According to standard ACMG guidelines, the rule for BS4 is: "Lack of segregation in affected family members". The evidence for this variant shows: no segregation studies available. Therefore, this criterion is not applied.

BP1

BP1 (Not Applied) Strength Modified

According to standard ACMG guidelines, the rule for BP1 is: "Missense variant in a gene where only LoF causes disease". The evidence for this variant shows: missense alterations in POLE may have functional impacts, and there is no indication that only LoF is pathogenic. Therefore, this criterion is not applied.

BP2

BP2 (Not Applied) Strength Modified

According to standard ACMG guidelines, the rule for BP2 is: "Observed in trans with a pathogenic variant for dominant disorders or in cis with a pathogenic variant". The evidence for this variant shows: no data on trans or cis occurrence with other variants. Therefore, this criterion is not applied.

BP3

BP3 (Not Applied) Strength Modified

According to standard ACMG guidelines, the rule for BP3 is: "In-frame deletions/insertions in a repetitive region without known function". The evidence for this variant shows: it is a missense variant, not an in-frame indel. Therefore, this criterion is not applied.

BP4

BP4 (Supporting)

According to standard ACMG guidelines, the rule for BP4 is: "Multiple lines of computational evidence suggest no impact on gene or gene product (conservation, evolutionary, splicing impact, etc.)". The evidence for this variant shows: in silico tools are mixed but the majority predict benign impact and SpliceAI indicates no splicing effect.

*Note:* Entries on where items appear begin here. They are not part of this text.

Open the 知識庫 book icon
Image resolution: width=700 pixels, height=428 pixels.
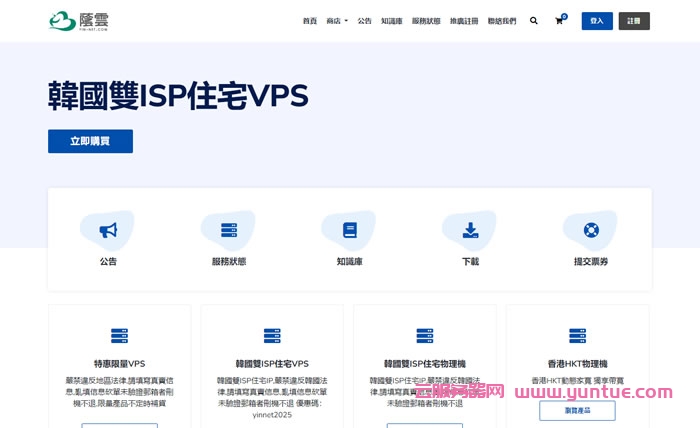pyautogui.click(x=349, y=230)
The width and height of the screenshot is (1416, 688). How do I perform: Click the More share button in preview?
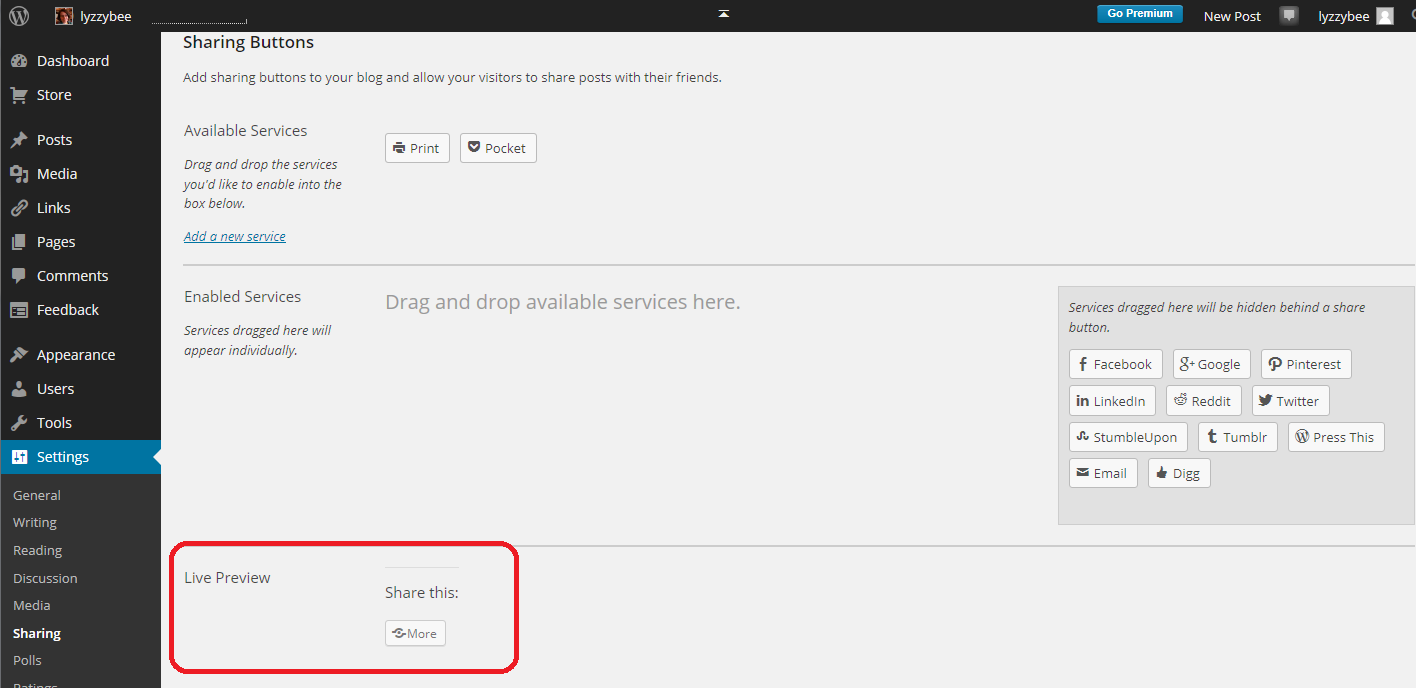point(415,633)

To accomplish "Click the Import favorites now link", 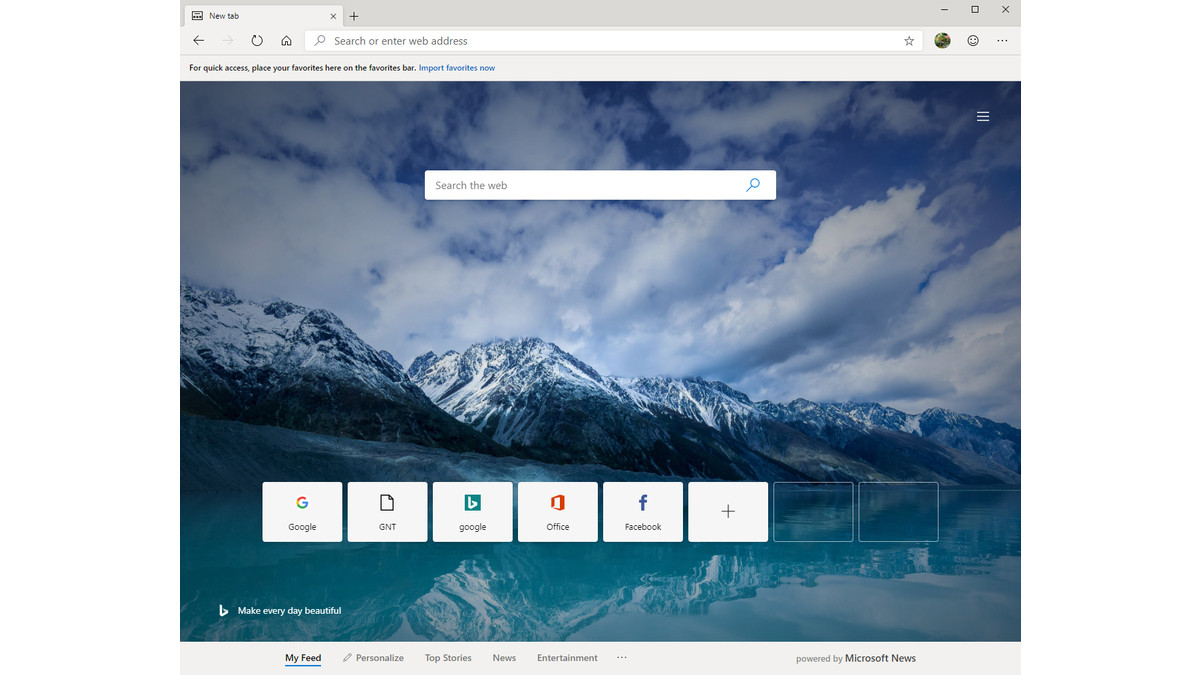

Therefore, this criterion is applied at Supporting strength because computational data overall support a benign effect.

BP5

BP5 (Not Applied) Strength Modified

According to standard ACMG guidelines, the rule for BP5 is: "Variant found in a case with an alternate molecular basis for disease". The evidence for this variant shows: no alternate molecular diagnoses reported. Therefore, this criterion is not applied.

BP6

BP6 (Not Applied) Strength Modified

According to standard ACMG guidelines, the rule for BP6 is: "Reputable source reports variant as benign, but without accessible evidence". The evidence for this variant shows: no reputable benign report exists. Therefore, this criterion is not applied.

BP7

BP7 (Not Applied) Strength Modified

According to standard ACMG guidelines, the rule for BP7 is: "Synonymous variant with no predicted impact on splicing". The evidence for this variant shows: it is a missense, not synonymous. Therefore, this criterion is not applied.